Again, though this code will be very slow, there is no real way to optimize it further. Since it's logic is so complicated (so many instructions), you wouldn't even want to turn MultiplyNumbers
into a macro. The overhead of its internal loop vastly outweighs the overhead of a function call, so there wouldn't be any performance win to expanding the code inline, even if you were willing to trade code bloat for speed.
So again, we see that a good algorithm is the real key to writing efficient code. Your code implements an iterated-multiplication algorithm to do exponentiation. Computing ab this way requires b − 1 multiplications. But there are algorithms that can do it much more efficiently. The standard technique is called exponentiation by squaring. For example, if you wanted to compute a15, you could do:
a^3 = (a * a * a)
a^7 = (a^3) * (a^3) * a
a^15 = (a^7) * (a^7) * a
This requires a total of 6 multiplications, as compared to the 14 multiplications that would be required for iterated multiplication—an improvement of more than two-fold!

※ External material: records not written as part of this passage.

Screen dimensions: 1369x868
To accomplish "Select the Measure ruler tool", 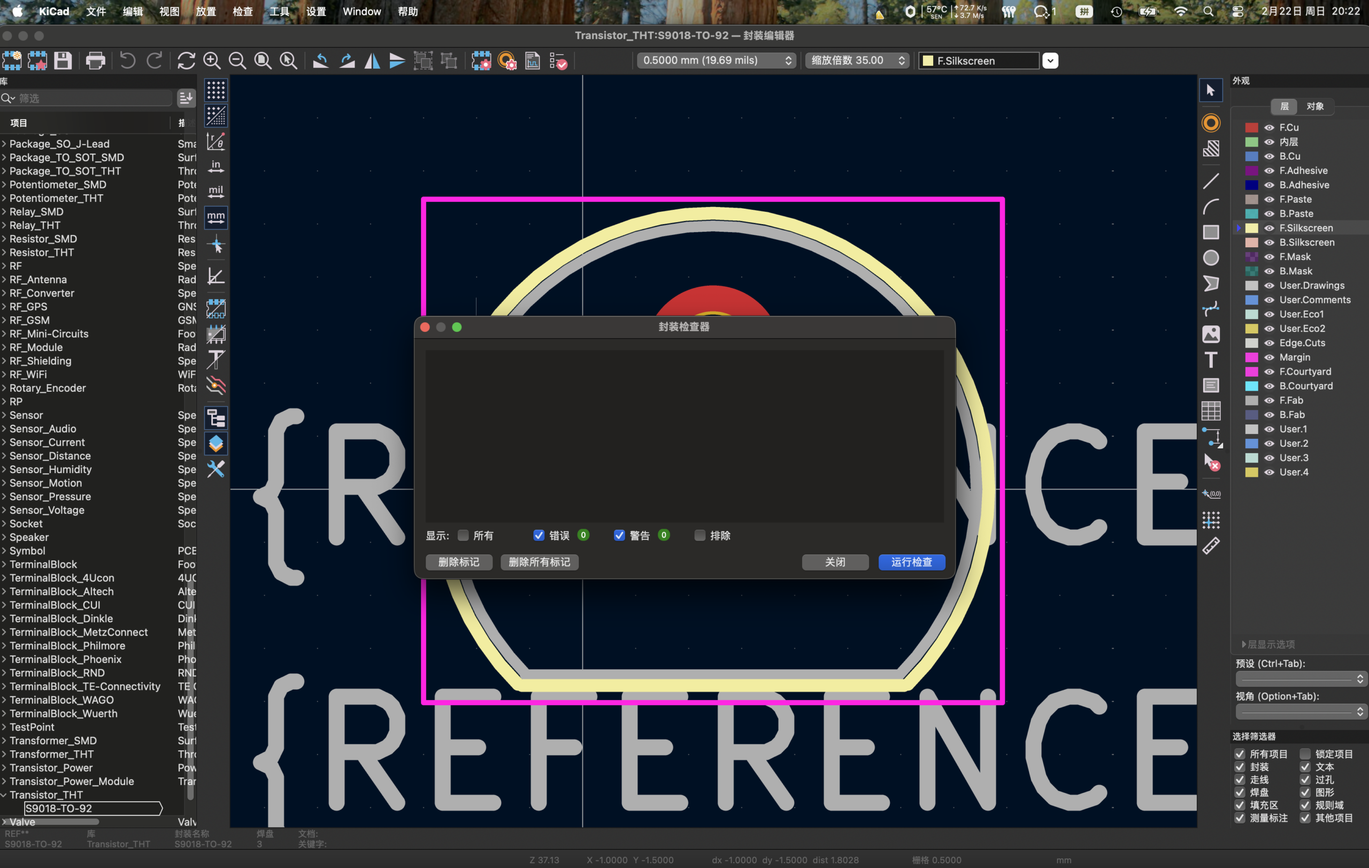I will [x=1210, y=546].
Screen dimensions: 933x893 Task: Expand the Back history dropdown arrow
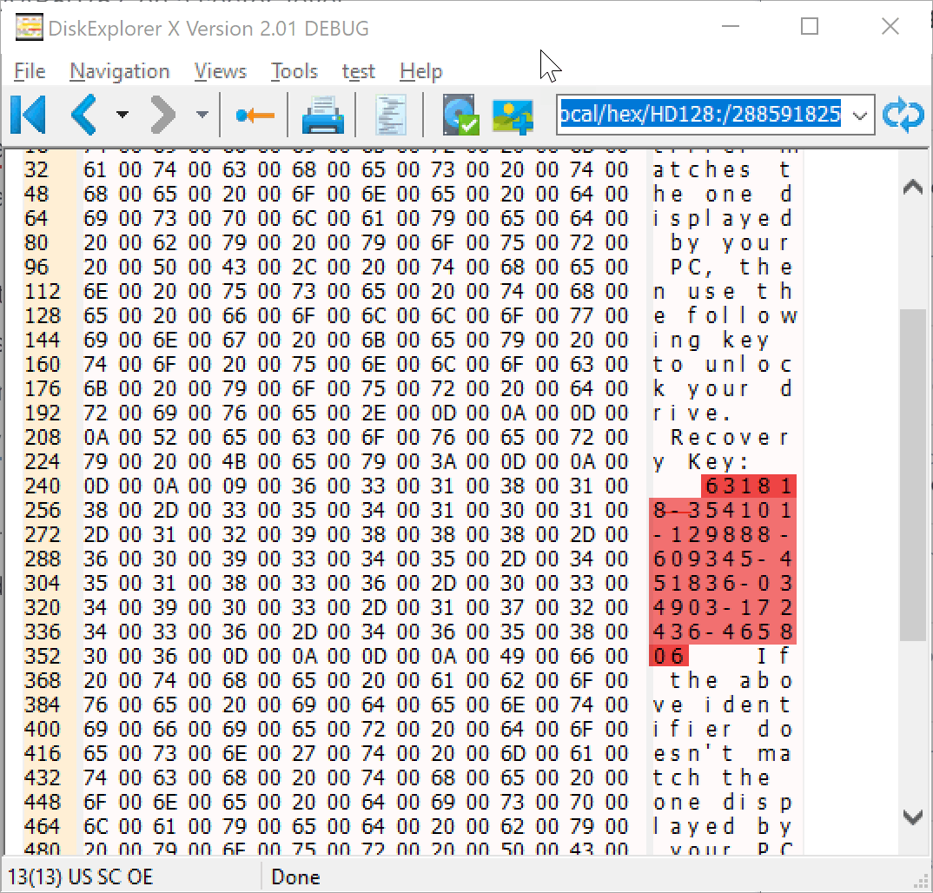pyautogui.click(x=122, y=115)
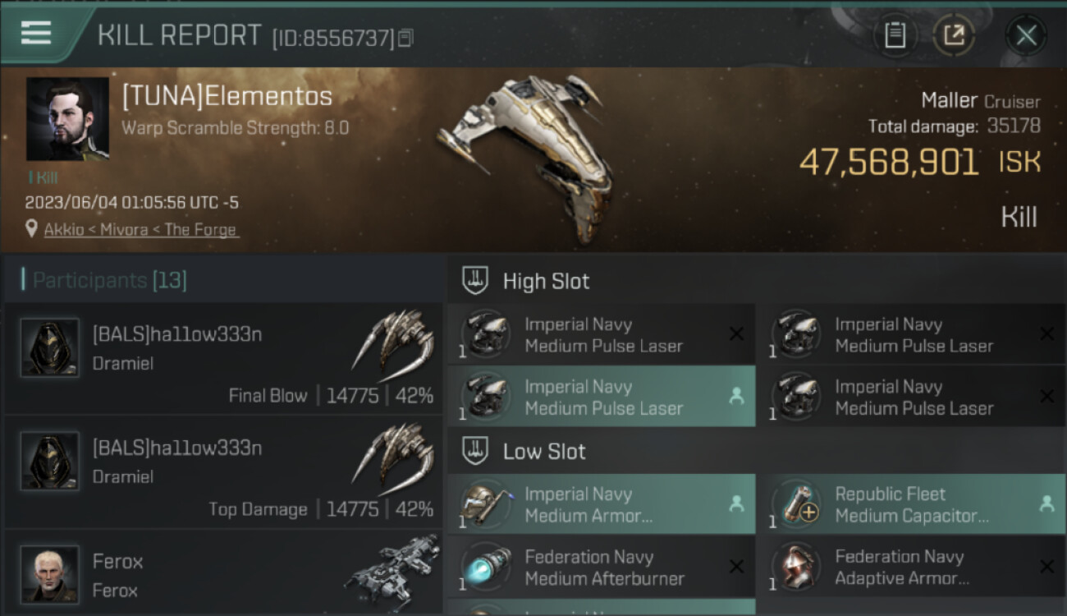The height and width of the screenshot is (616, 1067).
Task: Share the kill report externally
Action: [x=953, y=35]
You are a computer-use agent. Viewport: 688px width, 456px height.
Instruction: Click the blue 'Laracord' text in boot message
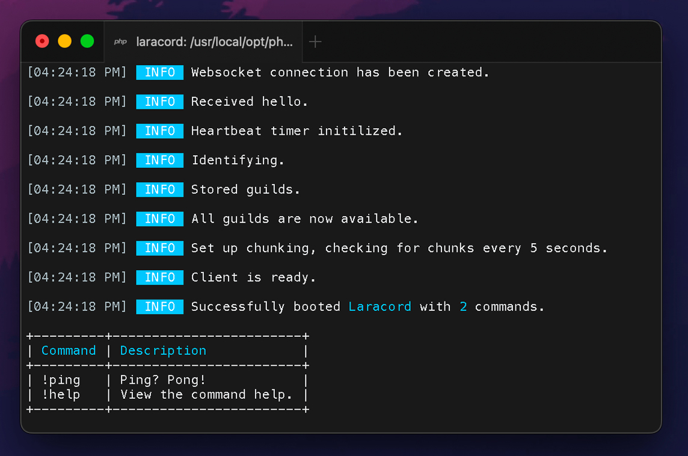(380, 307)
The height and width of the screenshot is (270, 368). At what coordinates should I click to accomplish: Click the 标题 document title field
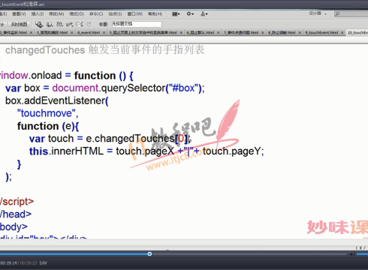click(136, 24)
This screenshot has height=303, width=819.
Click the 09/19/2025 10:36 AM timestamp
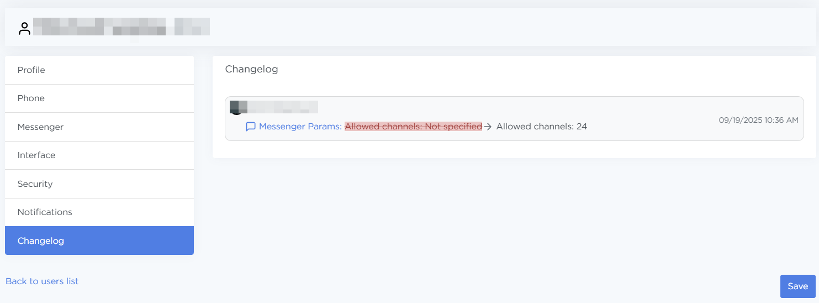point(758,120)
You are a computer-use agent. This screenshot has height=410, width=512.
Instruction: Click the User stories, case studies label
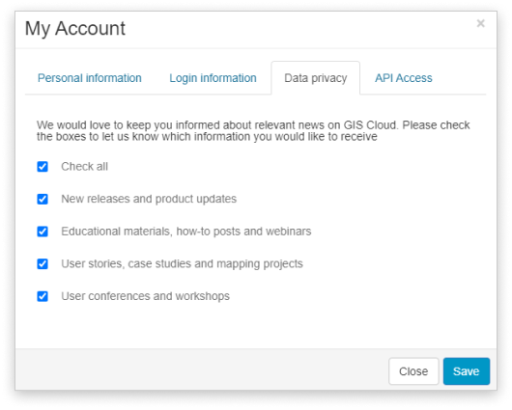point(183,264)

Just for fun, assuming that you could use multiplication instructions, you could apply this algorithm to write CalculatePower
as follows:
; Calculates EAX^EBX via exponentiation by squaring.
; Returns result in EAX.
; Clobbers: EBX, ECX
mov ecx, 1 ; ECX holds result; initialize to 1
test ebx, ebx ; is the exponent zero?
jz finished ; if so, skip everything and return result (1)
check_even:
test ebx, 1 ; test lowest bit (sets flags according to result of EBX % 2)
jz skip ; skip next instruction if exponent is even (EBX % 2 == 0)
imul ecx, eax ; result *= base
skip:
imul eax, eax ; base *= base
shr ebx, 1 ; exponent /= 2
jnz check_even ; keep looping if exponent != 0
finished:
mov eax, ecx ; put result in EAX
ret
But it turns out that this is not even the most efficient way. Going back to our original example of a15, this can actually be done in only 5 multiplications!
a^2 = (a * a)
a^3 = (a^2) * a
a^6 = (a^3) * (a^3)
a^12 = (a^6) * (a^6)
a^15 = (a^12) * (a^3)
Unfortunately, this is not a suitable general approach, since there are no efficient algorithms known for finding the minimal sequence of multiplications required (i.e., the minimal-length addition chain for the exponent). In computer science terms, this problem is NP-complete. Although there are heuristic algorithms available, I've found that even quality optimizing C compilers don't use them. Instead, they will just use the good old exponentiation-by-squaring algorithm to simplify chains of multiplications. For example:
unsigned int To15thPower(unsigned int a)
{
return (a * a * a *
a * a * a *
a * a * a *
a * a * a *
a * a * a);
}
would be compiled to code that required 6 multiplications:
To15thPower(unsigned int): ; parameter is in EAX
mov edx, eax
imul edx, eax
imul edx, eax
imul edx, edx
imul edx, eax
imul edx, edx
imul eax, edx
ret
even though, as we saw, it can actually be done in only 5. To get that optimization, you'd need to write the code to explicitly show the algorithm as it should be implemented:
unsigned int To15thPower_Optimized(unsigned int a)
{
unsigned int a2 = a * a;
unsigned int a3 = a2 * a;
unsigned int a6 = a3 * a3;
unsigned int a12 = a6 * a6;
return a12 * a3;
}
To15thPower_Optimized(unsigned int): ; parameter is in EAX
mov edx, eax
imul eax, edx
imul eax, edx
mov edx, eax
imul edx, eax
imul edx, edx
imul eax, edx
ret
Well, that was both complicated and fun. :-) Hopefully you learned something!